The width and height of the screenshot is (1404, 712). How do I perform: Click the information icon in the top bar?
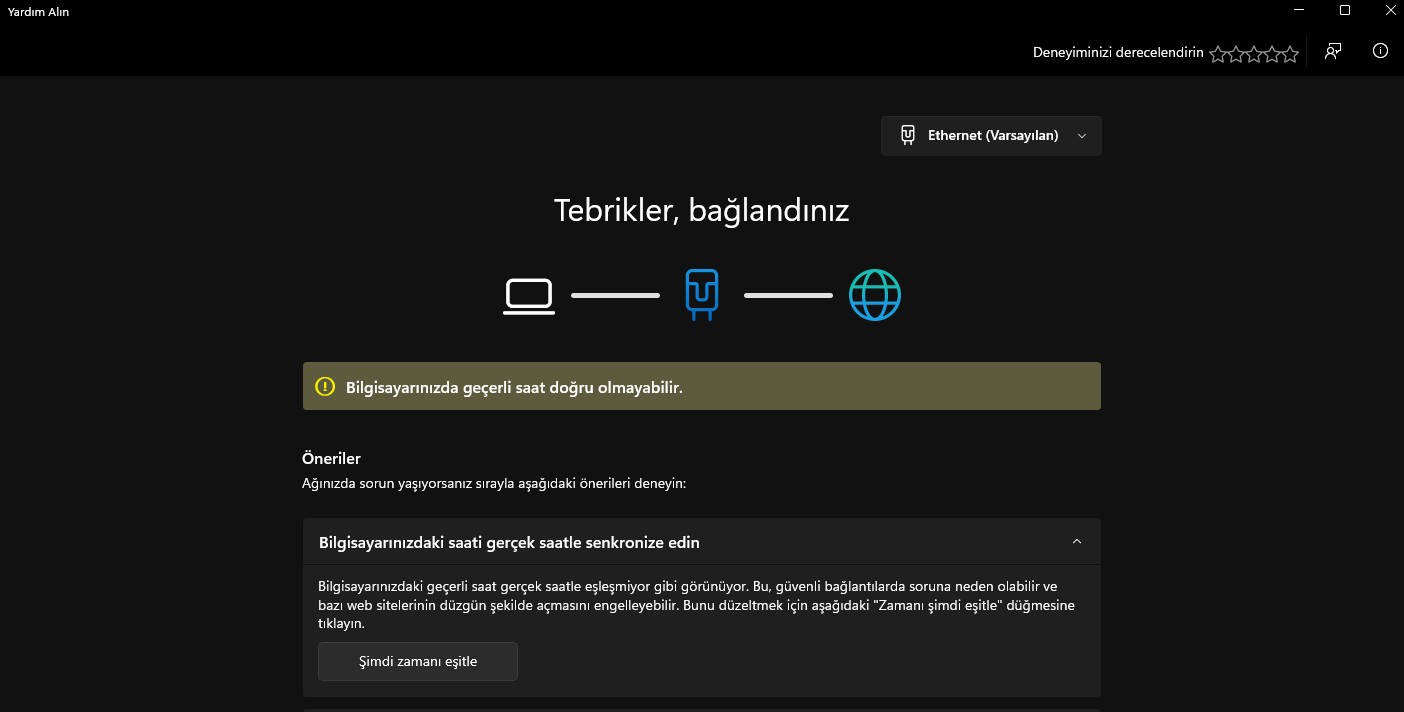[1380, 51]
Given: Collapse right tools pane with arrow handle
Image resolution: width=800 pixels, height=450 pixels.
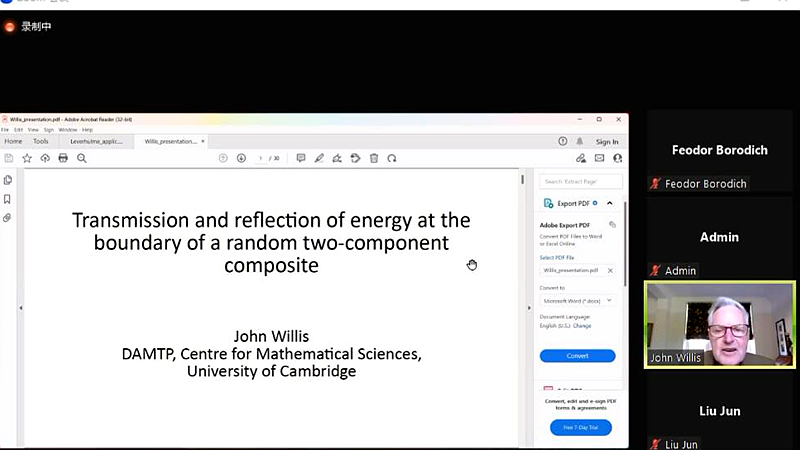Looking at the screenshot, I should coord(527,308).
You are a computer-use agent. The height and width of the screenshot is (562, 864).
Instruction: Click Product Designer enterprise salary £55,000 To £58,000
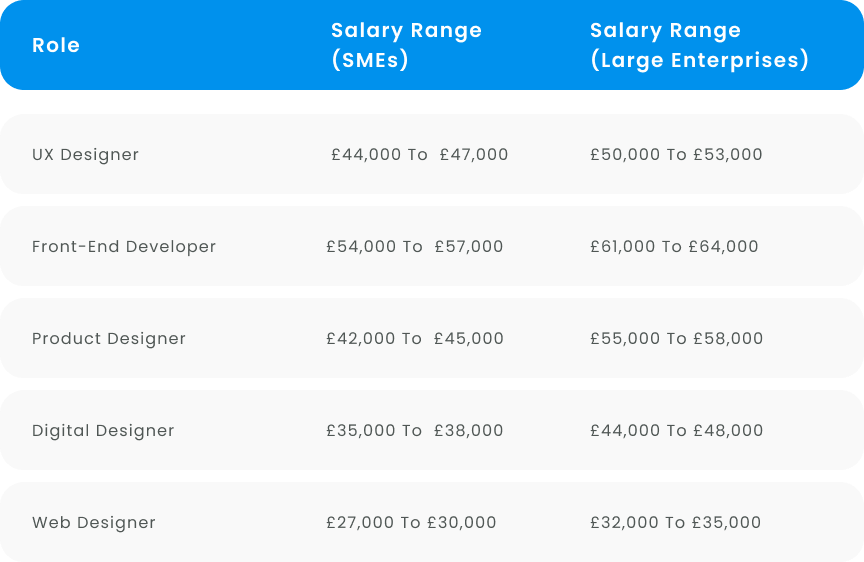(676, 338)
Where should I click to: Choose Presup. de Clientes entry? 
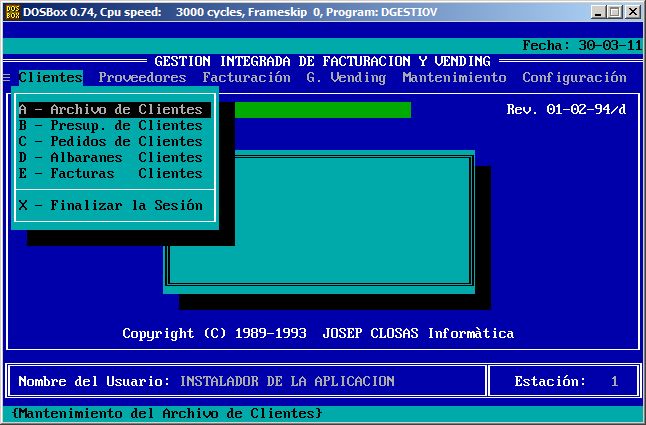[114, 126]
· · · ·
● **WORK TASK**:
The material should be duplicated word for word, with no images included.

● **RESULT FOR THIS EXERCISE**:
The width and height of the screenshot is (1404, 712). How do I perform: Click the information icon in the top bar?
[1380, 51]
Given: Collapse right tools pane with arrow handle
Image resolution: width=800 pixels, height=450 pixels.
Looking at the screenshot, I should coord(527,308).
You are a computer-use agent. The height and width of the screenshot is (562, 864).
Instruction: Click Product Designer enterprise salary £55,000 To £58,000
(676, 338)
Where should I click to: Choose Presup. de Clientes entry? 
[114, 126]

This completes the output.